__Activity__
Write out exactly the lines of the entries below, from the first through the line containing "Open the search magnifier icon", and nothing beyond them.

★ ★ ★ ★

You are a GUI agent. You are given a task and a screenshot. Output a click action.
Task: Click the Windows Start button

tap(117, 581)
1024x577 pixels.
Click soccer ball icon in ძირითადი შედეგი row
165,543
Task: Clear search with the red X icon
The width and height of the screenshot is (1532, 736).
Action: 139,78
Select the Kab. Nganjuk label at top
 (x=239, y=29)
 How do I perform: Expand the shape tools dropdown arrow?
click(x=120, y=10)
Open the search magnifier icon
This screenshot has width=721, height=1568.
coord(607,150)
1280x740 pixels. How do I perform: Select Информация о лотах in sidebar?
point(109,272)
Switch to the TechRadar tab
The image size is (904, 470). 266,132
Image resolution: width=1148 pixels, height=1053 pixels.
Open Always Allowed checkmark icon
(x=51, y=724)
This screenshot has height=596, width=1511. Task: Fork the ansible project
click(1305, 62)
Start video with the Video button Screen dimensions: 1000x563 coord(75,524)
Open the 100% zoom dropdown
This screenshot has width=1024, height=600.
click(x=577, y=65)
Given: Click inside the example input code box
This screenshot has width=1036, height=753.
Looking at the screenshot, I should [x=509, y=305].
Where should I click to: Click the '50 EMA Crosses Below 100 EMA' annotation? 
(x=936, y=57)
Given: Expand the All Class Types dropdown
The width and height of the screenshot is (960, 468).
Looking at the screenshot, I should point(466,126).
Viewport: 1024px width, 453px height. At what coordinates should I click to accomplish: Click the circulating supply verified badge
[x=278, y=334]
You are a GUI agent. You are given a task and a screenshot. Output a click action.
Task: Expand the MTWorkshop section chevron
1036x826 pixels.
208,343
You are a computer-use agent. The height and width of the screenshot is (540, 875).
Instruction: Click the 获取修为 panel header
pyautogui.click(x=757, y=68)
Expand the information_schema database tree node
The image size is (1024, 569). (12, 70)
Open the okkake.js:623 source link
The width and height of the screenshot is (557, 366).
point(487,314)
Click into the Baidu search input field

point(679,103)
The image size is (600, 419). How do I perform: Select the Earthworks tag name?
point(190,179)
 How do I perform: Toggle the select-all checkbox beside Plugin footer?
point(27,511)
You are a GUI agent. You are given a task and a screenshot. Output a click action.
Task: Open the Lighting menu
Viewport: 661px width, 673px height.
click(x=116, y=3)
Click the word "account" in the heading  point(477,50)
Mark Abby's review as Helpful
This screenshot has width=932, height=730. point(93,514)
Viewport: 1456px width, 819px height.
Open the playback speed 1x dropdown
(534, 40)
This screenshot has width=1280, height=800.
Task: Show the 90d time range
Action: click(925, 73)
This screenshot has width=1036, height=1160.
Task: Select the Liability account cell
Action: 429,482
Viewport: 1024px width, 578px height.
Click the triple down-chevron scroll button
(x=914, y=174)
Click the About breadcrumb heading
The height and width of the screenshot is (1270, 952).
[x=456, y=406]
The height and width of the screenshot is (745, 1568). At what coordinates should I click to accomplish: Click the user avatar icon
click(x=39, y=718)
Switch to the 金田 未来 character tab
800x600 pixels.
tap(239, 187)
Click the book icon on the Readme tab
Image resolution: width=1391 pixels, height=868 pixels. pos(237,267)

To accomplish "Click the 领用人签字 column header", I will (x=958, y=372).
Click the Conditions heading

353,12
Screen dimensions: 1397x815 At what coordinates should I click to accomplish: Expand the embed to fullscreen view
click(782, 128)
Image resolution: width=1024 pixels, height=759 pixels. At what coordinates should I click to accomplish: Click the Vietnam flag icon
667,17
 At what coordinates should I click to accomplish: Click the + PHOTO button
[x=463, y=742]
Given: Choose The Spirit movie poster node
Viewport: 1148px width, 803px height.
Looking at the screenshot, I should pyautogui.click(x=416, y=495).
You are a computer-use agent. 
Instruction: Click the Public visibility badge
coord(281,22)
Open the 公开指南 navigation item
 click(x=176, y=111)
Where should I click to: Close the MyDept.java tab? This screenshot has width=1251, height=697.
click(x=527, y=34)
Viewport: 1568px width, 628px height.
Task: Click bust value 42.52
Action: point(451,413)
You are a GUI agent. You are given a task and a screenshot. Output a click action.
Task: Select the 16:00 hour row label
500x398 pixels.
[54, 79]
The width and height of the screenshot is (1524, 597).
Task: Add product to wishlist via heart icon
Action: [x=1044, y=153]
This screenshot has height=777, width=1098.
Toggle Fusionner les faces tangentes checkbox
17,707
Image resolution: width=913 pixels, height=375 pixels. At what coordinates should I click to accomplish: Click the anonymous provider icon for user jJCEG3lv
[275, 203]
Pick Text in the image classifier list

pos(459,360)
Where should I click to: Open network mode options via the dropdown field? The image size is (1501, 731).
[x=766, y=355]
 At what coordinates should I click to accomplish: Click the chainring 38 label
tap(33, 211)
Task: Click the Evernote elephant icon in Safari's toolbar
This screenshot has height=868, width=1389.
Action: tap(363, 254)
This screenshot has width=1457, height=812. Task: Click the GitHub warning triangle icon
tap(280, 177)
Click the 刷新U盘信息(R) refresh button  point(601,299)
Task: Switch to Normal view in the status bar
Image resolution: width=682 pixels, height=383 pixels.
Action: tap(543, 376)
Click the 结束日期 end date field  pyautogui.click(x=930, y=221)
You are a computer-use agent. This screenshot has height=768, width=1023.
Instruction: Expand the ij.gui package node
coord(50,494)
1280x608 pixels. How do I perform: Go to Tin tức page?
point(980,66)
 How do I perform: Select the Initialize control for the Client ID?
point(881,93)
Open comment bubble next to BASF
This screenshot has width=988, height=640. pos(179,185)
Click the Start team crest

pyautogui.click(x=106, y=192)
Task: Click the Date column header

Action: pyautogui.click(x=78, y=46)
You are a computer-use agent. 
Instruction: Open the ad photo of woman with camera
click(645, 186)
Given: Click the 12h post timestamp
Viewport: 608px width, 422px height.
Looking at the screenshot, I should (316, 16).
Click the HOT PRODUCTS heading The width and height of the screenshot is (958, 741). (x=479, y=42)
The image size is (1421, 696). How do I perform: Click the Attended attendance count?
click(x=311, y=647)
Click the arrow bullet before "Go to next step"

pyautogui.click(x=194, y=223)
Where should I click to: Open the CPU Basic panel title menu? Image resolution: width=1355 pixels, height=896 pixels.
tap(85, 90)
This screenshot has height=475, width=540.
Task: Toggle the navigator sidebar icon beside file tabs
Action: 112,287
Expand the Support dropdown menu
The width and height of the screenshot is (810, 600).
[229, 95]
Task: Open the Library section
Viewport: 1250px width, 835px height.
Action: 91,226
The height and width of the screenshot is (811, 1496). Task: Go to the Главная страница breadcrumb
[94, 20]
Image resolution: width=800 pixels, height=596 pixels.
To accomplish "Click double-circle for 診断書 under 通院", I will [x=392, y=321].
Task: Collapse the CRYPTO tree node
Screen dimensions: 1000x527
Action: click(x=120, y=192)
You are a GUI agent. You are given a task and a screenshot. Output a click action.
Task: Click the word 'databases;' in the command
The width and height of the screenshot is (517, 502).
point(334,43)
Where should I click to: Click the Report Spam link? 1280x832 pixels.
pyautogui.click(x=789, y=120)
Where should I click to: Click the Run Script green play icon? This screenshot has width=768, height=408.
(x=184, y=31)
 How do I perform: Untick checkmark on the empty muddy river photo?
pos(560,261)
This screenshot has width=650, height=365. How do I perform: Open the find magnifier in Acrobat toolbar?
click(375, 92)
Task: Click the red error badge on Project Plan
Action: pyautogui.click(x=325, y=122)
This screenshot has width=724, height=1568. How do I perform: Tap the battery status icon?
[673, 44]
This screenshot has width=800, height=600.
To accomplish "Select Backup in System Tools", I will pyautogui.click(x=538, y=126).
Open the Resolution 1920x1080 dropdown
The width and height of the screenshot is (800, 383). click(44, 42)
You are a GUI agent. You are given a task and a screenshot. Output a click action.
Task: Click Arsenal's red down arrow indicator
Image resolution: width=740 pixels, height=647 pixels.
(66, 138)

★ ★ ★ ★

__Response area__
You are a GUI agent. You are given a task and a screenshot. Output a click action.
Task: Click the Windows Start button

tap(117, 581)
1024x577 pixels.
Click soccer ball icon in ძირითადი შედეგი row
165,543
Task: Clear search with the red X icon
The width and height of the screenshot is (1532, 736).
Action: 139,78
Select the Kab. Nganjuk label at top
 (x=239, y=29)
 How do I perform: Expand the shape tools dropdown arrow?
click(x=120, y=10)
Open the search magnifier icon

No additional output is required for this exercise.